### Excerpted text
:::::

# Adhesion Problems: thermaflex plus vinyl



## brutefish (Sep 20, 2006)

First I would like to say thanks to you guys. I've been lurking for a little while and learned enough to purchase a MightyPress Lite 11x15 and start making my first shirts(see pic below). My problem is with the thermaflex plus vinyl not adhering to the shirt at the top and bottom of the design. Is this from the press not heating evenly? The design is about 13-1/2" x 10". That seems to be right for the press size.

I pre-heat the shirts before applying the vinyl and use the suggested 350 degrees at 20 seconds. I've only made two shirts so far (one came out good, the other I gave away due to the mistakes) but both required extra care in peeling the backing after pressing. What should I change? Longer press time or higher temperatures or something else I don't even know about?


----------



## Rodney (Nov 3, 2004)

Nice design. It's neat to see what can be done with vinyl transfers.

Hopefully one of our vinyl experts will see this thread soon and chime in with some tips


----------



## jdr8271 (Jun 16, 2005)

That is thermoflex plus? What are you using to print on it?

Just repress is for another ten seconds or so, if you think its not adhering well. I would put a piece of parchment paper ontop to protect the ink.

:::::

### Source excerpt
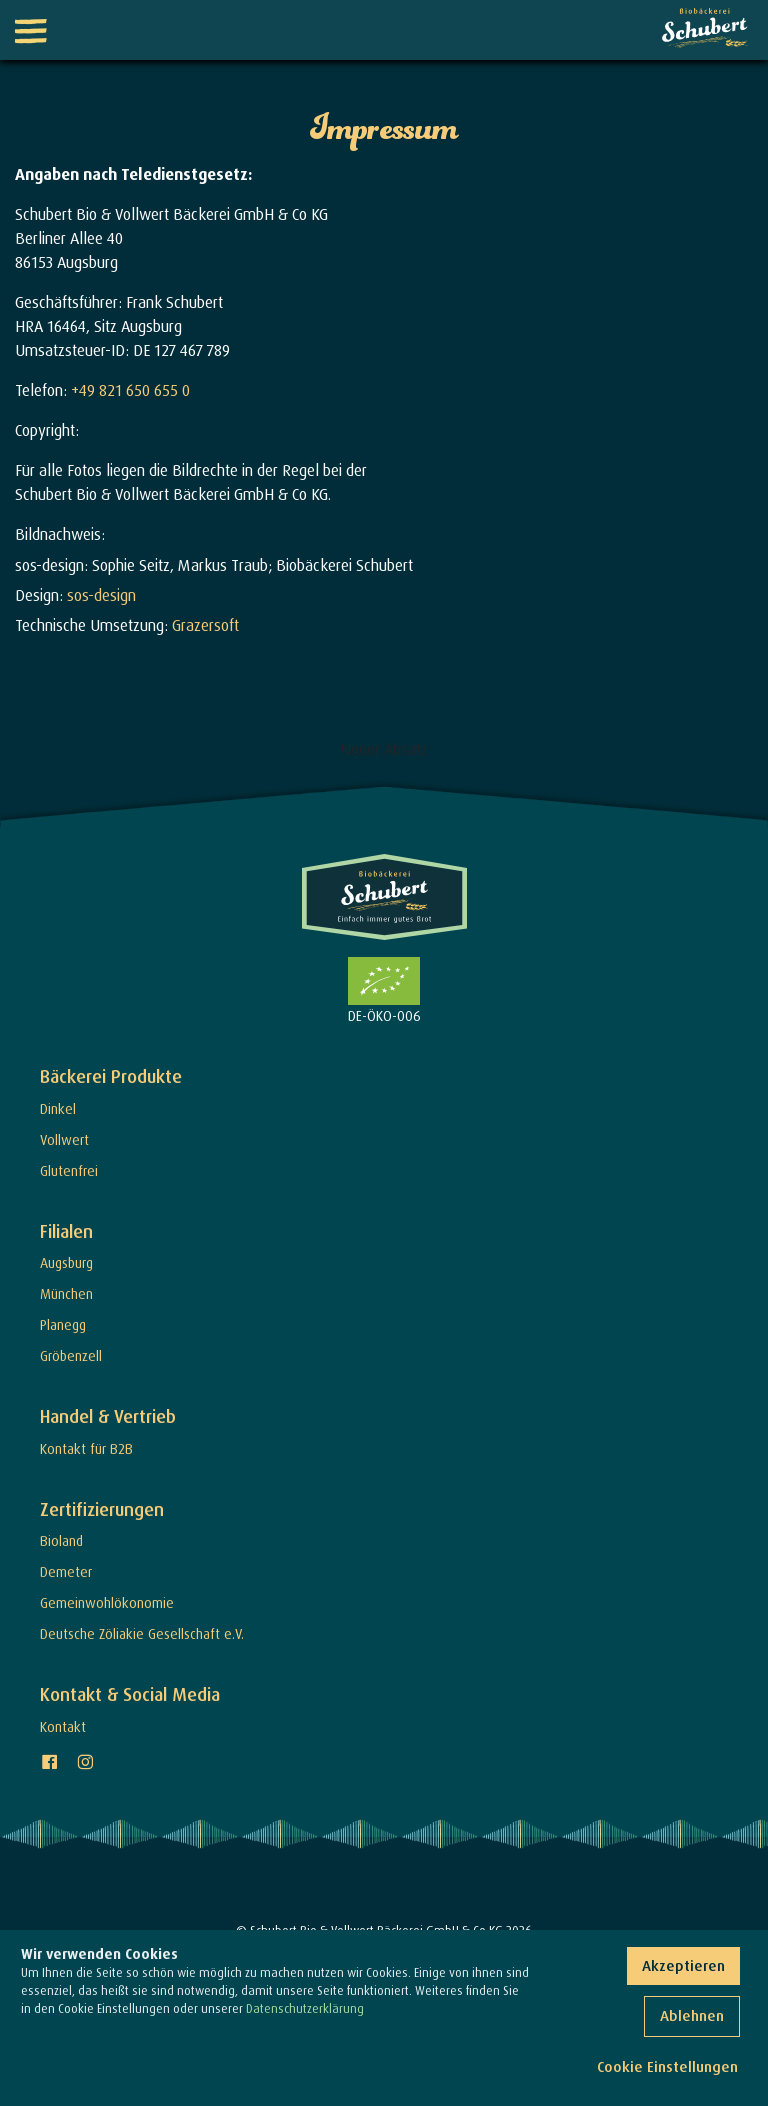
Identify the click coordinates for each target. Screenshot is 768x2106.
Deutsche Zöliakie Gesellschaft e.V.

:::::

Rewrite the vinyl adhesion thread starting at the words "Nice design. It's" and ending after "protect the ink.", changing "ten seconds" to "twenty seconds".

Nice design. It's neat to see what can be done with vinyl transfers.

Hopefully one of our vinyl experts will see this thread soon and chime in with some tips


----------



## jdr8271 (Jun 16, 2005)

That is thermoflex plus? What are you using to print on it?

Just repress is for another twenty seconds or so, if you think its not adhering well. I would put a piece of parchment paper ontop to protect the ink.